Collected data:
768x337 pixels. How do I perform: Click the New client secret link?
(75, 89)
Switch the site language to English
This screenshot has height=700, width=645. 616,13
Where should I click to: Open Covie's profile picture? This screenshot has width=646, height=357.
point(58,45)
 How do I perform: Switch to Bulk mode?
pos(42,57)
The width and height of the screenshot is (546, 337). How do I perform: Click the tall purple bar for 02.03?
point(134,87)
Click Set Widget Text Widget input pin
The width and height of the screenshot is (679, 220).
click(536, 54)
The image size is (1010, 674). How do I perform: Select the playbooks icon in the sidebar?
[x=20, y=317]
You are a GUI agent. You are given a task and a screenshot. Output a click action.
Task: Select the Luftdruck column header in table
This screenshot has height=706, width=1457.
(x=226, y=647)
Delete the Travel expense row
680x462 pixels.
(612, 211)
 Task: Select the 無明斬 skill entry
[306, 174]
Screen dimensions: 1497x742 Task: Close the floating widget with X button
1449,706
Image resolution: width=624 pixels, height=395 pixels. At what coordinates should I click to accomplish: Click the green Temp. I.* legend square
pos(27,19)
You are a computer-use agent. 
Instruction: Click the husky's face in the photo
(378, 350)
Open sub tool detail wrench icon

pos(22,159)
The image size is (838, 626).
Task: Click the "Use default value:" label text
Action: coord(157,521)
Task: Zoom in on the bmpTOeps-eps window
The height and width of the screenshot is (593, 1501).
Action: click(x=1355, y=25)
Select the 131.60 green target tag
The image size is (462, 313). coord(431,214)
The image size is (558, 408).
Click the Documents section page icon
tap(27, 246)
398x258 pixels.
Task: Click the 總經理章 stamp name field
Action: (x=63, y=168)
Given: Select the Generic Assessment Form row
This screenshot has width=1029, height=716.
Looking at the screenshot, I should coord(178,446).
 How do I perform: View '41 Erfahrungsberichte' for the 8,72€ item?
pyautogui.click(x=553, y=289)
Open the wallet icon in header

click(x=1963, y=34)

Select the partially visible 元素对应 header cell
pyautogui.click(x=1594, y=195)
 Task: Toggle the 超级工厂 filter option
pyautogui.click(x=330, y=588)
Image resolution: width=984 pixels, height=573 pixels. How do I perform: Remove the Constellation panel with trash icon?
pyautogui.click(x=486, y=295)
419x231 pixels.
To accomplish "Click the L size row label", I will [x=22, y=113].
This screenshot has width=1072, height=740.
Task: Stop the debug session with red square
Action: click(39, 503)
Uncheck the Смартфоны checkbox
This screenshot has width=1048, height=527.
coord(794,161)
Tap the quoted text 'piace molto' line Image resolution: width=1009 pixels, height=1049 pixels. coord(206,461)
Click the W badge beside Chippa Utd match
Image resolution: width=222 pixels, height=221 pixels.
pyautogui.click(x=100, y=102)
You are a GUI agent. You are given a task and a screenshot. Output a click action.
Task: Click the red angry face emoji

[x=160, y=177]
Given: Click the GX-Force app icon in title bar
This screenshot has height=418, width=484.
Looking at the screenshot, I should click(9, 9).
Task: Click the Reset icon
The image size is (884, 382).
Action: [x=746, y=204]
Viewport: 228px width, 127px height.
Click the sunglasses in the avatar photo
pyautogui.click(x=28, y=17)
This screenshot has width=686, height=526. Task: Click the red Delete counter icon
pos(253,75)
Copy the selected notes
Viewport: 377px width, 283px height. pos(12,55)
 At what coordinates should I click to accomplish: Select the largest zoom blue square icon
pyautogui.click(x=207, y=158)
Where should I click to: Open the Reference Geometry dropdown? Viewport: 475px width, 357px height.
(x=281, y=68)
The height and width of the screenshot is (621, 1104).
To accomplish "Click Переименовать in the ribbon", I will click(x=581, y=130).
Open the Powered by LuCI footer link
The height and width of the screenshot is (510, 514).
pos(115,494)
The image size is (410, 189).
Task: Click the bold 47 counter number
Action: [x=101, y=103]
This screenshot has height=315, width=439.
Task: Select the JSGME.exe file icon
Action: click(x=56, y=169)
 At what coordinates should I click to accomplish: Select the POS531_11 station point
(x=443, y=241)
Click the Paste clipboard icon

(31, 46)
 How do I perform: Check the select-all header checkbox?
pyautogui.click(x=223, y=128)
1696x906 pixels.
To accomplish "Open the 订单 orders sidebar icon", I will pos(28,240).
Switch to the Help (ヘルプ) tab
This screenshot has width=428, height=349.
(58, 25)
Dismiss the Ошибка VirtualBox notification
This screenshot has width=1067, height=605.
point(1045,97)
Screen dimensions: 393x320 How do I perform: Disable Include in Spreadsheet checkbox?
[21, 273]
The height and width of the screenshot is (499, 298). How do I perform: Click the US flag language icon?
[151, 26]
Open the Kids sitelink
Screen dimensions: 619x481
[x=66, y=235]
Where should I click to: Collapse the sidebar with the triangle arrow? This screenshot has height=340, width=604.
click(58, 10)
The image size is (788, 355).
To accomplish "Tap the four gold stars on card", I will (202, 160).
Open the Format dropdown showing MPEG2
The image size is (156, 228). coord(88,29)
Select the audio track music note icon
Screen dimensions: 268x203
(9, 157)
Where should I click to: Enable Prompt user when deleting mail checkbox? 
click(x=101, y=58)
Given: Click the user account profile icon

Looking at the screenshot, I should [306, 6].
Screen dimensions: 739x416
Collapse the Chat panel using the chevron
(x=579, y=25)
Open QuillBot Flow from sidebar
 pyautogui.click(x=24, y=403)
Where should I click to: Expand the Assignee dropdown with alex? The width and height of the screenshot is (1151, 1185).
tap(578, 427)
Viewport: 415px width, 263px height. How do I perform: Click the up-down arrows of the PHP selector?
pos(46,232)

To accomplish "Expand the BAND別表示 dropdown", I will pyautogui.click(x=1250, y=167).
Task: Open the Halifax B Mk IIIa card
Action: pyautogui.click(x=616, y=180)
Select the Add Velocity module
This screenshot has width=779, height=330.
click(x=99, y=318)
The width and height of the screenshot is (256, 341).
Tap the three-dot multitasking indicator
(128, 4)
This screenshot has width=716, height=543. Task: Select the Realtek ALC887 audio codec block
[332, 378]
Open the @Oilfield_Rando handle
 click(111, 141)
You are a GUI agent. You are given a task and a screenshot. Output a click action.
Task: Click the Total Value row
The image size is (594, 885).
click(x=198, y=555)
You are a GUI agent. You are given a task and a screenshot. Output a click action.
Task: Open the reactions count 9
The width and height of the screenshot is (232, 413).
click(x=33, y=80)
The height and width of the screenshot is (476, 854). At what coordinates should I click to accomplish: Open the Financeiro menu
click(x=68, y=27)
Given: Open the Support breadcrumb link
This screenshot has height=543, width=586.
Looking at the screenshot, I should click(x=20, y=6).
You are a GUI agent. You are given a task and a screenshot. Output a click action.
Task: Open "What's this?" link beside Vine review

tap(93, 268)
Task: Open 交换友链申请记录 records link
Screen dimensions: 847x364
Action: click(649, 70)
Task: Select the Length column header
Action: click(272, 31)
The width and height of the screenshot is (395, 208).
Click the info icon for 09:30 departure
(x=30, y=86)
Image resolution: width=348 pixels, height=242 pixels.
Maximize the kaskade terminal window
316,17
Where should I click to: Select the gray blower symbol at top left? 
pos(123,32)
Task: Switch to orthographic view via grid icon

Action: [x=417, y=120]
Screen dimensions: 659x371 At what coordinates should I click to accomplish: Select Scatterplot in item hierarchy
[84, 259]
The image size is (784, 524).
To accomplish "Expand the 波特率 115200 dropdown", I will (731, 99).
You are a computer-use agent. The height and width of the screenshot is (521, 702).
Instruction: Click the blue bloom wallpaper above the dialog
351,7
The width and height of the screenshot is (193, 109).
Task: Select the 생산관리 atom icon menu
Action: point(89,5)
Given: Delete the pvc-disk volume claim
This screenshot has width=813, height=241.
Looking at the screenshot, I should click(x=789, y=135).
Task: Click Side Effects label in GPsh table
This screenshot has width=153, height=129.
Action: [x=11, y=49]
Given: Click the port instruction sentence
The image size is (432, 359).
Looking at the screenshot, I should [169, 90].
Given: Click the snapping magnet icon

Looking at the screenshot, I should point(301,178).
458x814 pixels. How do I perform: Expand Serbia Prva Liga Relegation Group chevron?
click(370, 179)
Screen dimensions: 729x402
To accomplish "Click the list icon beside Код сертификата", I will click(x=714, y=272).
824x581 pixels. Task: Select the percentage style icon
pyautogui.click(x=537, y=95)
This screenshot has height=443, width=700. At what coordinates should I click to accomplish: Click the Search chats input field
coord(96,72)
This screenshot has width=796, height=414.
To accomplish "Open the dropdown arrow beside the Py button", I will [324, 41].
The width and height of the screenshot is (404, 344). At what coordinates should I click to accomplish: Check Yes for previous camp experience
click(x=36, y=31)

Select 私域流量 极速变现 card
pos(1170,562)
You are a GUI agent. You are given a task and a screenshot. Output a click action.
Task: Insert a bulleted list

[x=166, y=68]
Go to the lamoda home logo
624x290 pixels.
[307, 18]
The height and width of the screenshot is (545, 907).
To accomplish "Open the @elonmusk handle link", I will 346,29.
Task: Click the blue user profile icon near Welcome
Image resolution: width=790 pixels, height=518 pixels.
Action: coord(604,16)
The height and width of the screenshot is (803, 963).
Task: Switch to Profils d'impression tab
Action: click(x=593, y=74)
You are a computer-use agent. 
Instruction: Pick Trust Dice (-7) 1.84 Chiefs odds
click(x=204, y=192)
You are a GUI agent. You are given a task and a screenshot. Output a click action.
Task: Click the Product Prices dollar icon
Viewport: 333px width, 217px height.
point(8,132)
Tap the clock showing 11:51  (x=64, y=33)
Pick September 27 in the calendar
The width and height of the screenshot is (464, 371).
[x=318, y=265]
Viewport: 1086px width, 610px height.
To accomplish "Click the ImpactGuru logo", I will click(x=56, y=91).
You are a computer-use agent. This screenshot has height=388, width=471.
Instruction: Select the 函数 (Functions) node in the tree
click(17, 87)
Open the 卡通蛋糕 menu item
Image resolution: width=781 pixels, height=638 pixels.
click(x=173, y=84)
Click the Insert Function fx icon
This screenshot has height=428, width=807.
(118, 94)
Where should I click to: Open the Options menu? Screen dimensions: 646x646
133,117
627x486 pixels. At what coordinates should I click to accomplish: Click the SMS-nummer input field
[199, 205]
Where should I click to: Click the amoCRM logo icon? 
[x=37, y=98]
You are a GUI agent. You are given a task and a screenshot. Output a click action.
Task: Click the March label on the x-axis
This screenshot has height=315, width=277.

▶ [Instructions to follow]: From the records above, repeat exactly the lines from the one with "Where should I click to: Open Covie's" through the one with "Task: Select the Luftdruck", both included.

▶ [Response area]:
Where should I click to: Open Covie's profile picture? This screenshot has width=646, height=357.
point(58,45)
 How do I perform: Switch to Bulk mode?
pos(42,57)
The width and height of the screenshot is (546, 337). How do I perform: Click the tall purple bar for 02.03?
point(134,87)
Click Set Widget Text Widget input pin
The width and height of the screenshot is (679, 220).
click(536, 54)
The image size is (1010, 674). How do I perform: Select the playbooks icon in the sidebar?
[x=20, y=317]
You are a GUI agent. You are given a task and a screenshot. Output a click action.
Task: Select the Luftdruck column header in table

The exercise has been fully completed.